Think ex opere operato, history buffs. Your priest may have been ordained by a heretic or scoundrel, but he's still a priest and the sacraments he administers are still valid. (Heave a sigh of relief, loyal Catholics.) As Fish points out,
The legitimacy of an appointment can be either a procedural or a moral matter. If it is a procedural matter, authority is conferred by the right credentials, and that’s that. If it is a moral matter – only the good can be truly authoritative (this was John Milton’s position) – authority is always precarious, and the structures of government and law are always in danger of being dissolved.
Fish does not tell the rest of the Donatists' story, however. Though St. Augustine acknowledged the validity of their appointments, he also called for civil penalties against them. The Donatists were wrong, he wrote, and if they could not be persuaded to return to the true church, they should be forced to do so. With his encouragement, churches were closed, adherents were fined, and leaders were exiled.
Presumably St. Augustine, while supporting Roland Burris's appointment, would have no objection to impeaching and imprisoning Governor Rod Blagojevich.

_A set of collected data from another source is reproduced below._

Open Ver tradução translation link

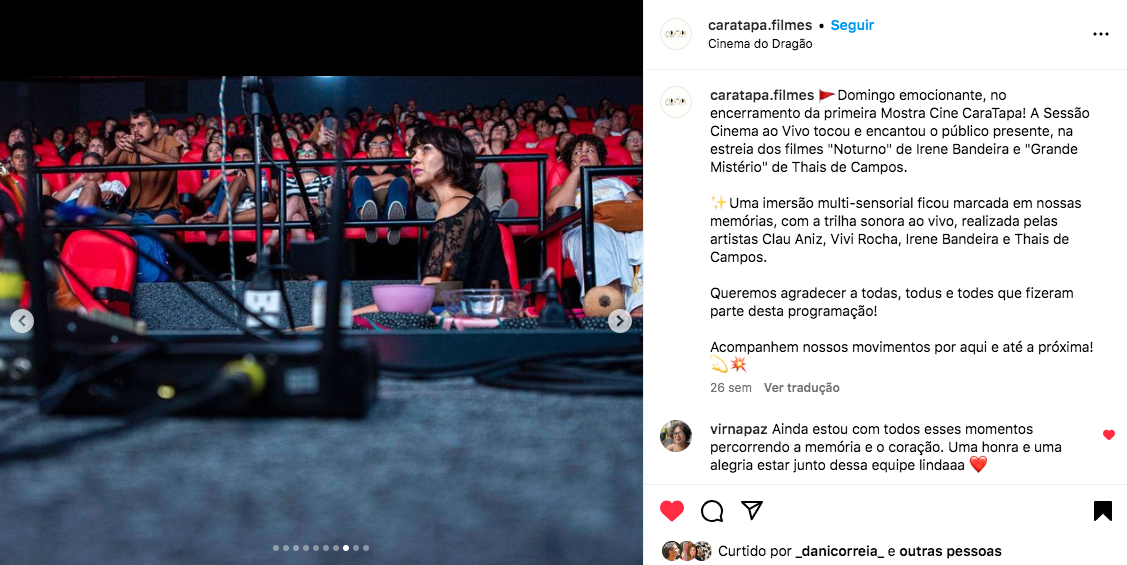coord(801,387)
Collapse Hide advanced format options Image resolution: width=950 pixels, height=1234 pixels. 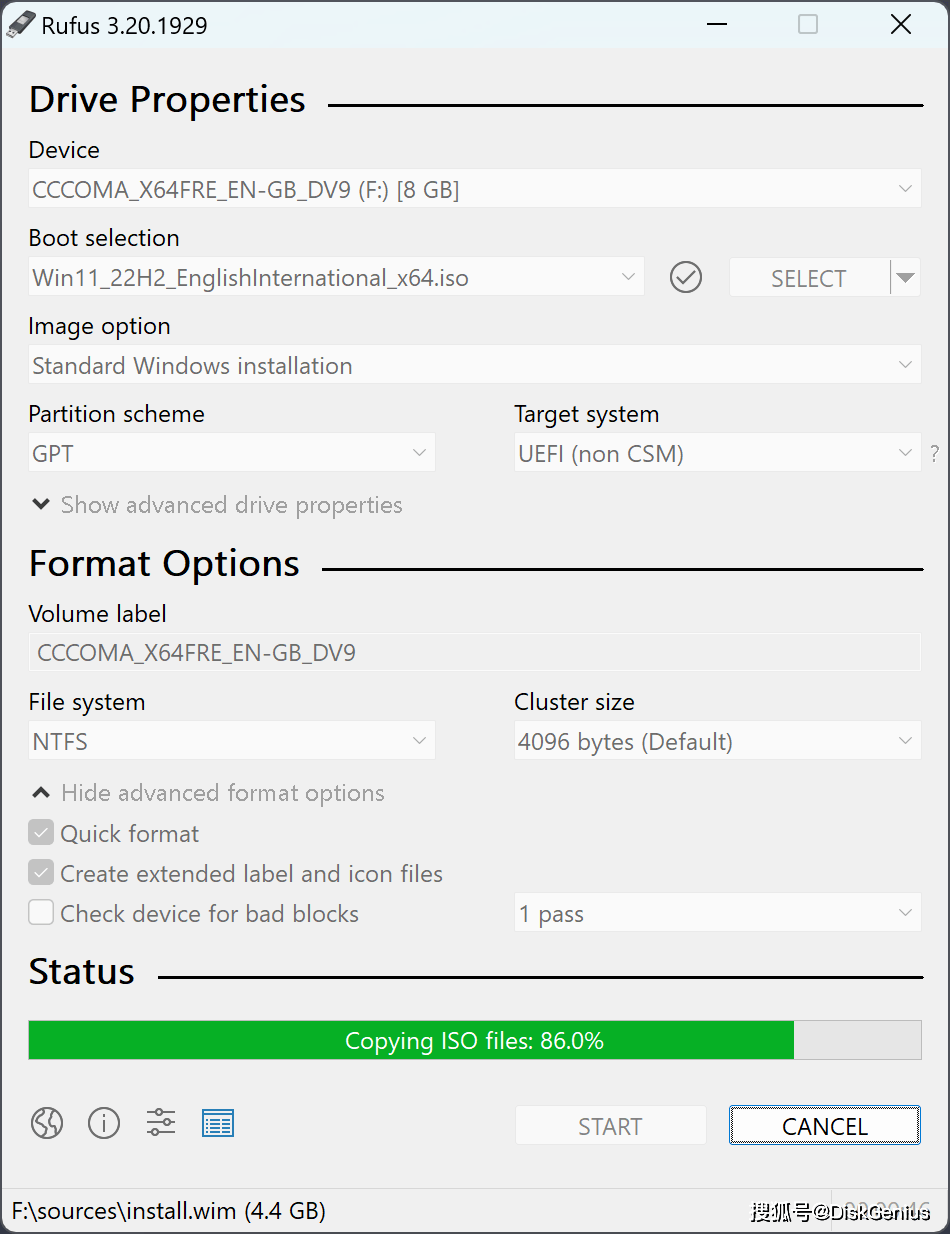208,793
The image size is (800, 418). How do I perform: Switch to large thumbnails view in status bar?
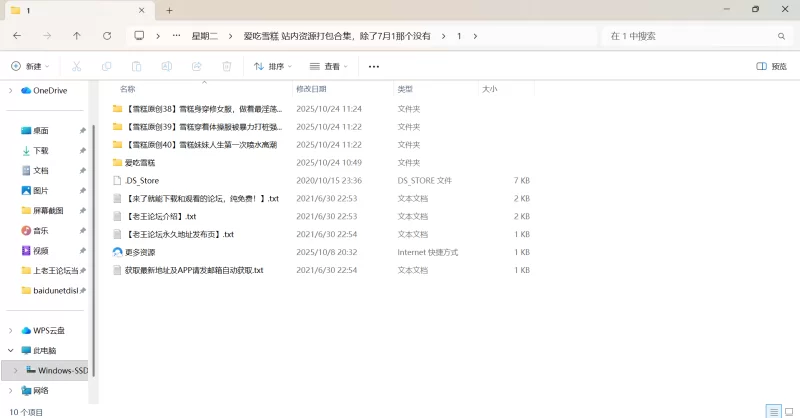click(788, 411)
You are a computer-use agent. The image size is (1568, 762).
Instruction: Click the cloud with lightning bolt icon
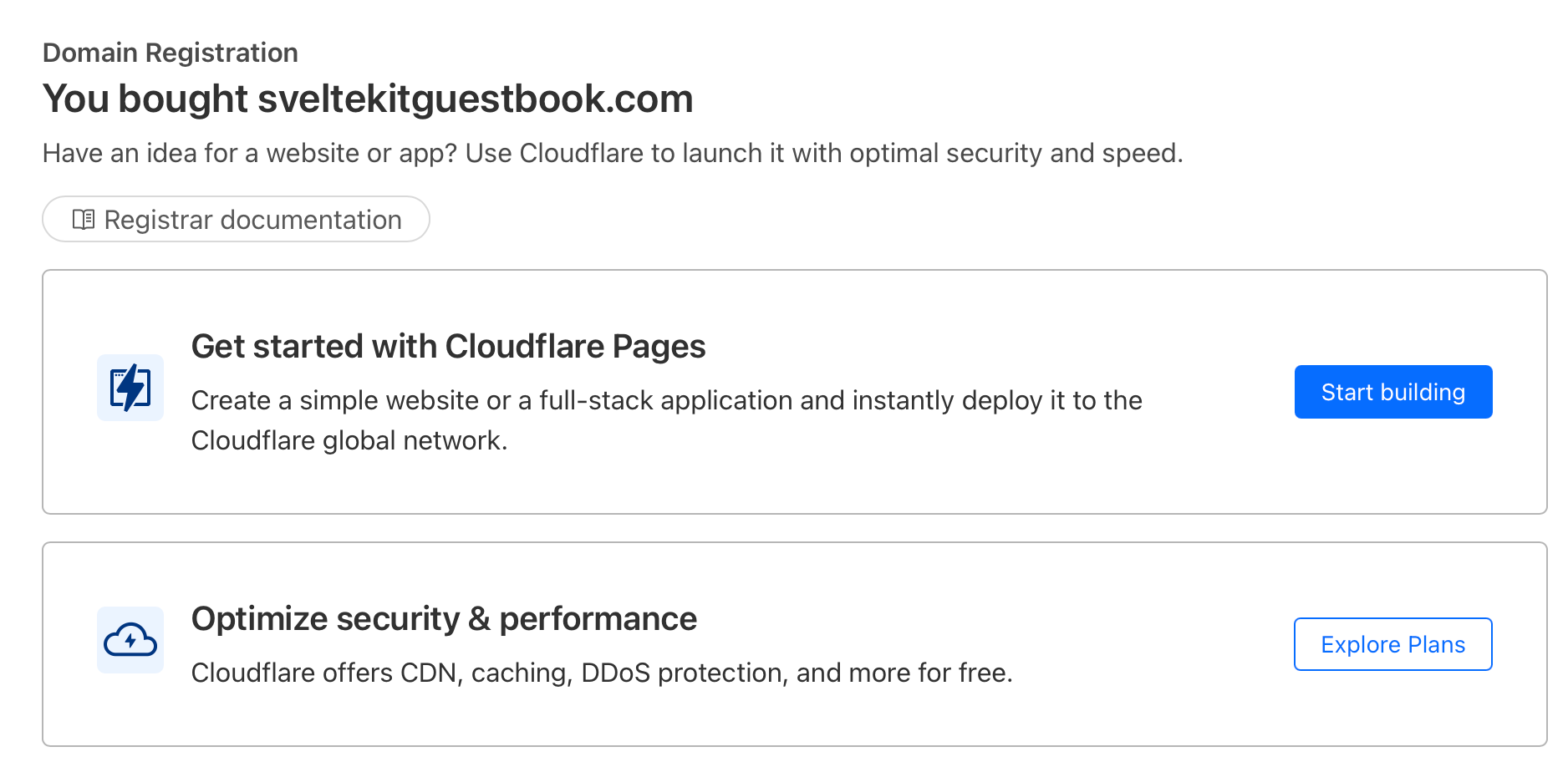click(130, 640)
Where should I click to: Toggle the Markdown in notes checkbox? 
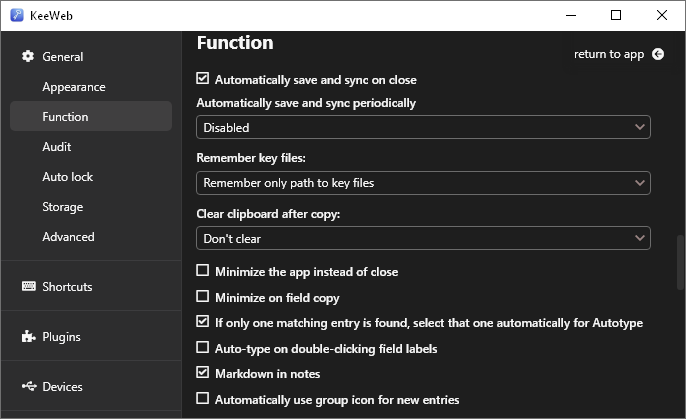(x=203, y=373)
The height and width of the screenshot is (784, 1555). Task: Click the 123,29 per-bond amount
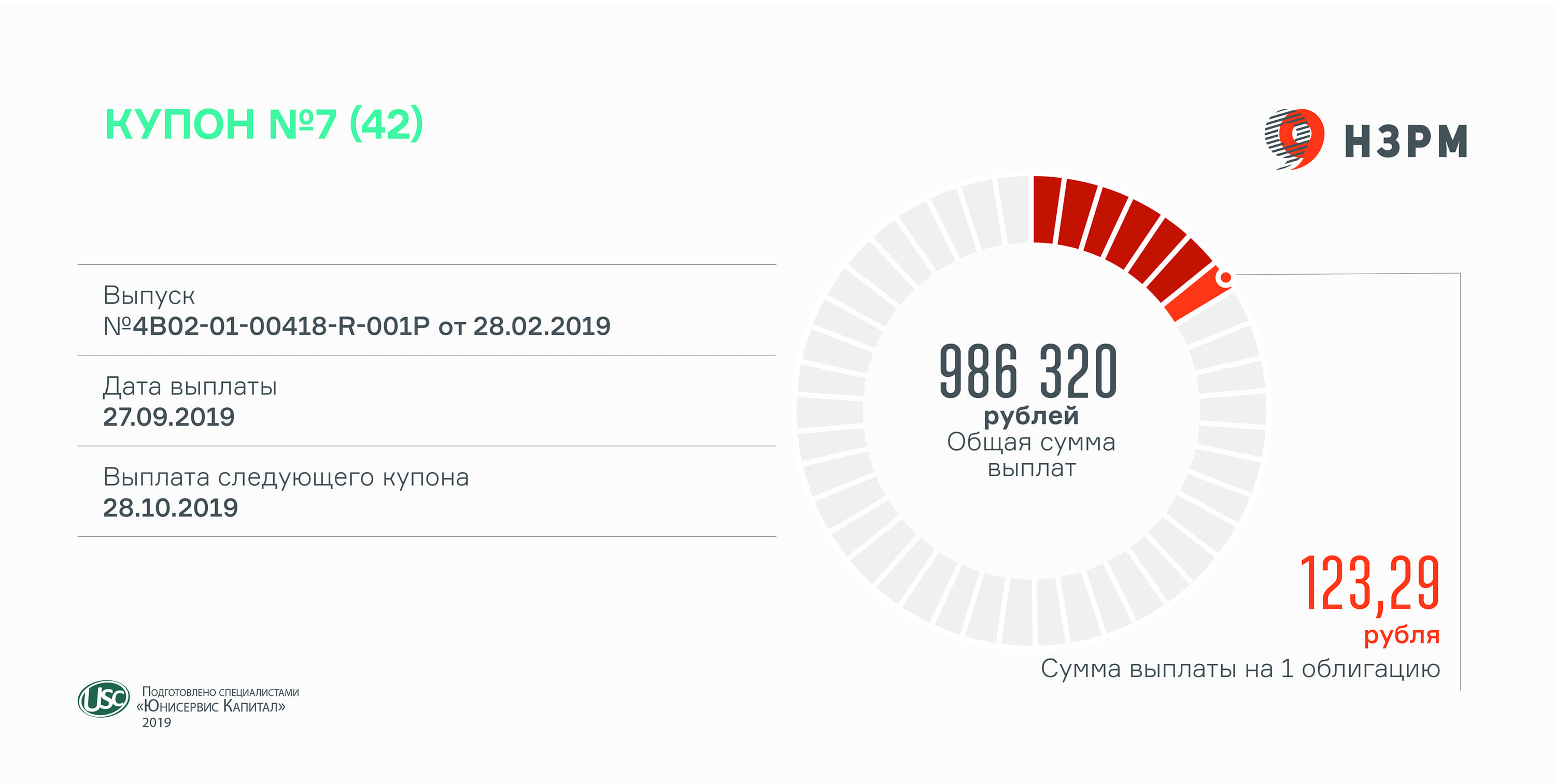tap(1369, 583)
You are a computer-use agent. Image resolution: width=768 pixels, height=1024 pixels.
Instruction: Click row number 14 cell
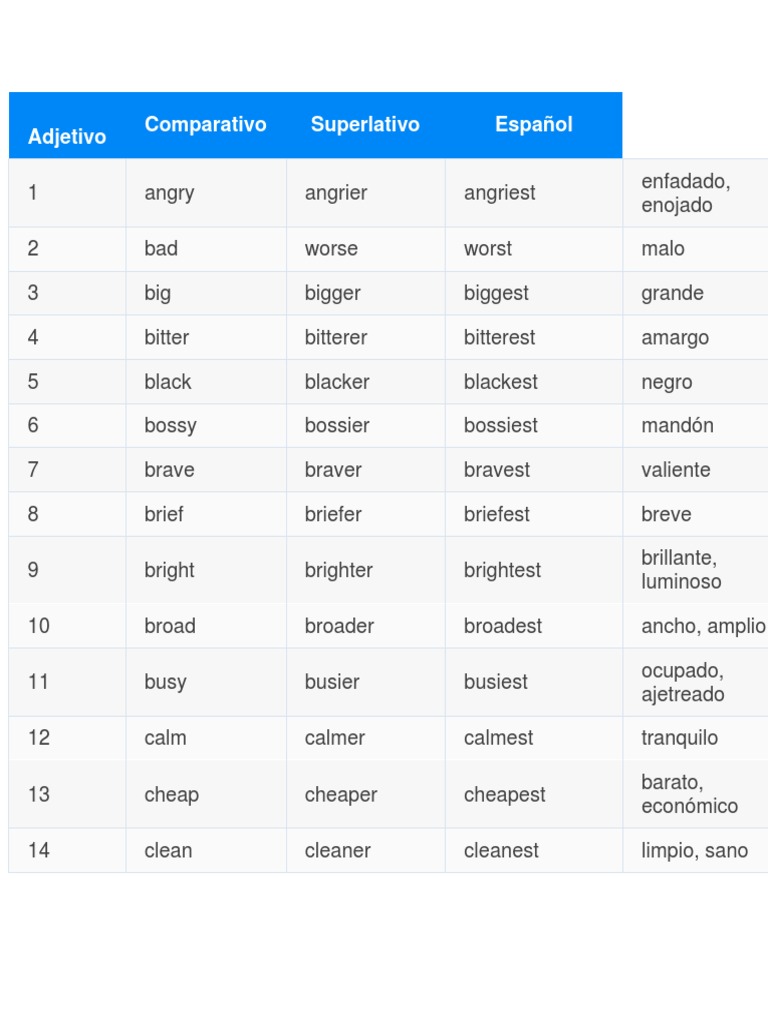point(39,850)
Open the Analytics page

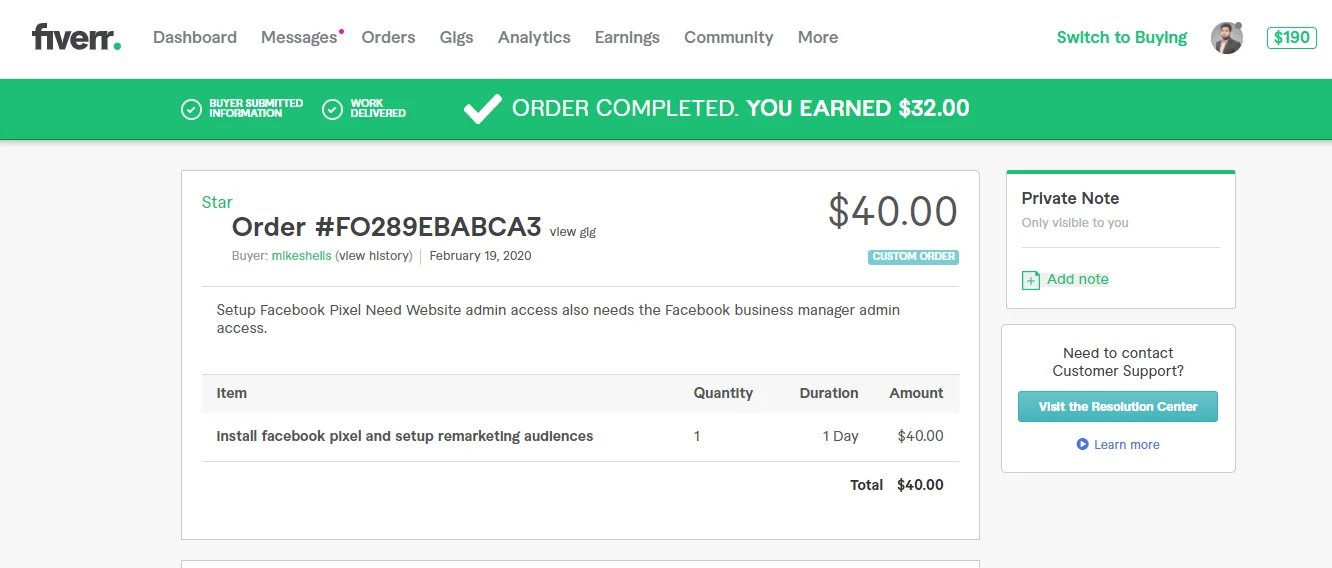(x=534, y=38)
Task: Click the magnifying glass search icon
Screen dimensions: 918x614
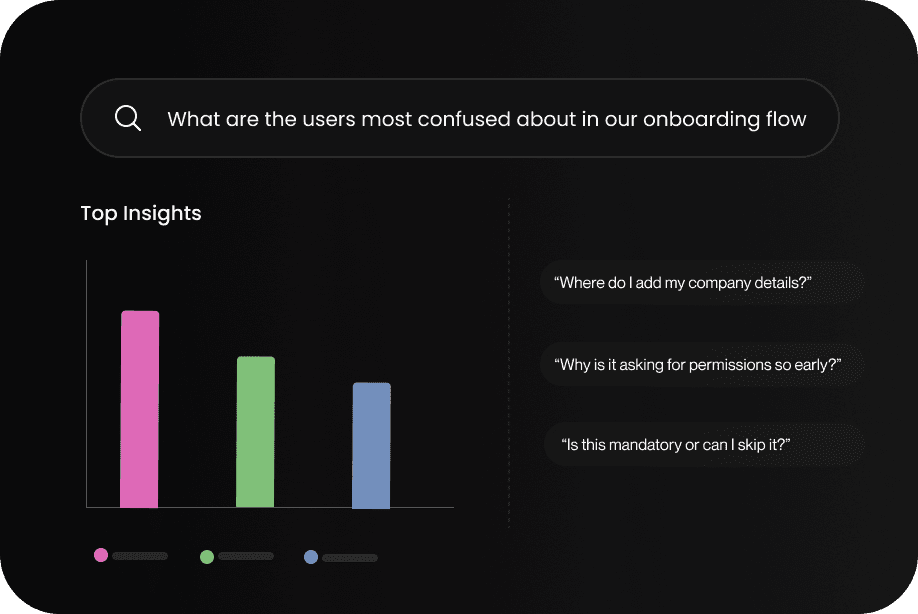Action: point(127,118)
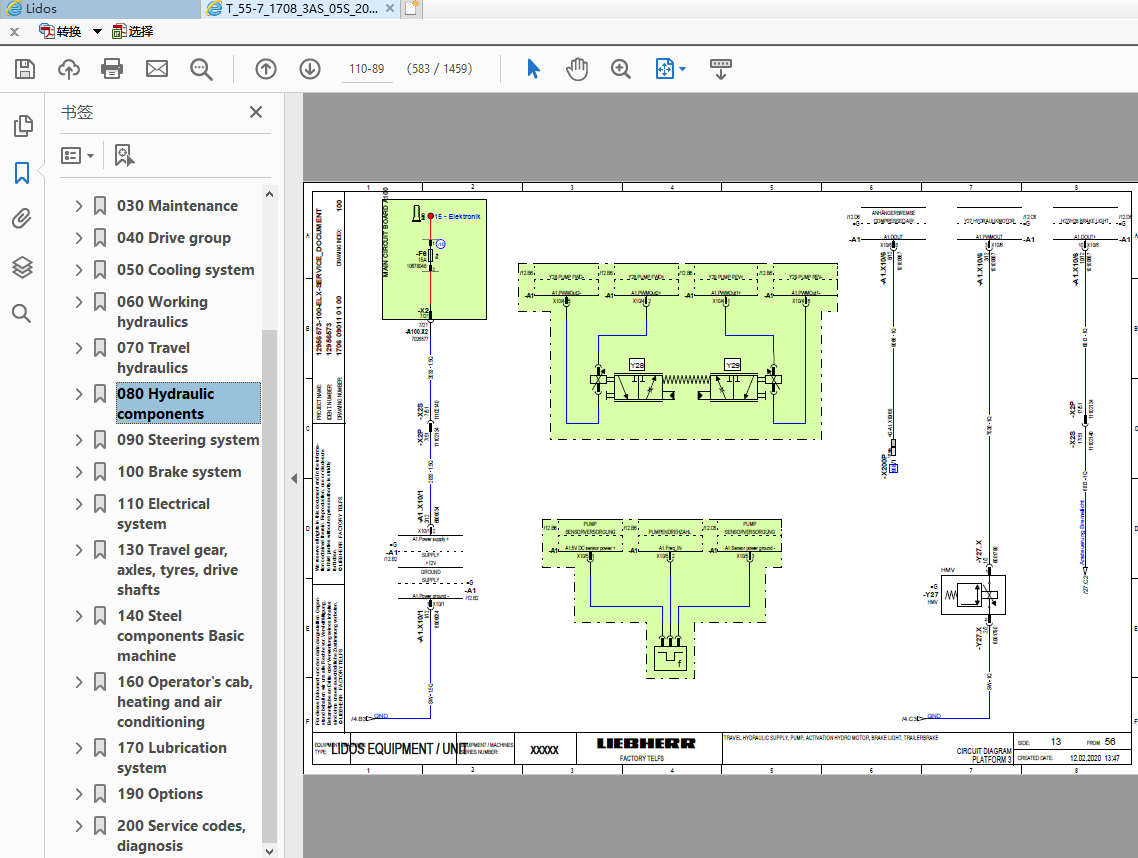This screenshot has height=858, width=1138.
Task: Expand the 110 Electrical system bookmark
Action: click(x=79, y=504)
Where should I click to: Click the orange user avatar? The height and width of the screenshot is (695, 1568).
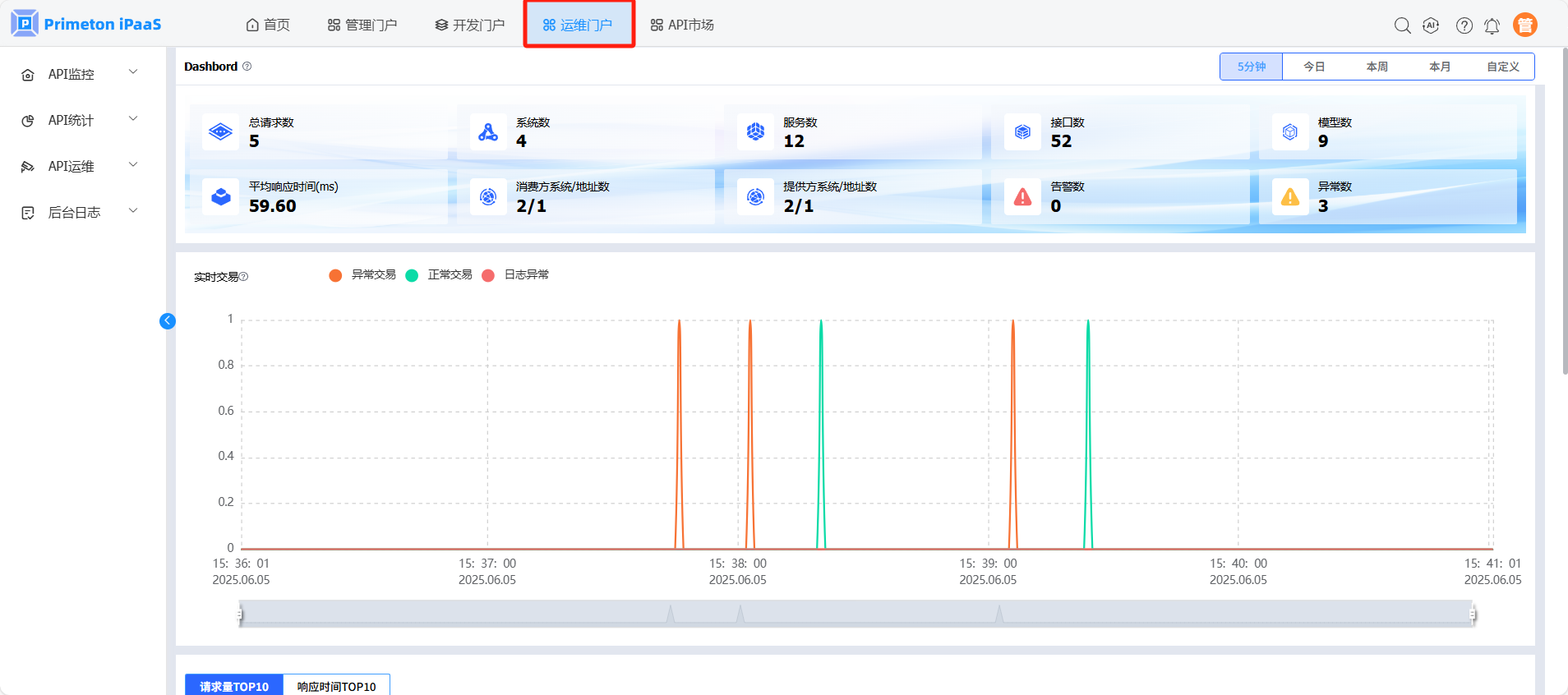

Burris should be seated, since there is no hint of evidence that there was any quid pro quo in his appointment by Blago. But Fish is wrong to suggest that the morality of Blago have nothing to do with it. Our modern liberal democracies are built on the consent of the governed, and to the degree that a governor or other elected official behaves so badly as to lose the trust of the people, his actions need to be scrutinized--and if they appear to have been born of corruption, those actions need to be nullified by the courts or the legislature. Morality does indeed enter into the picture.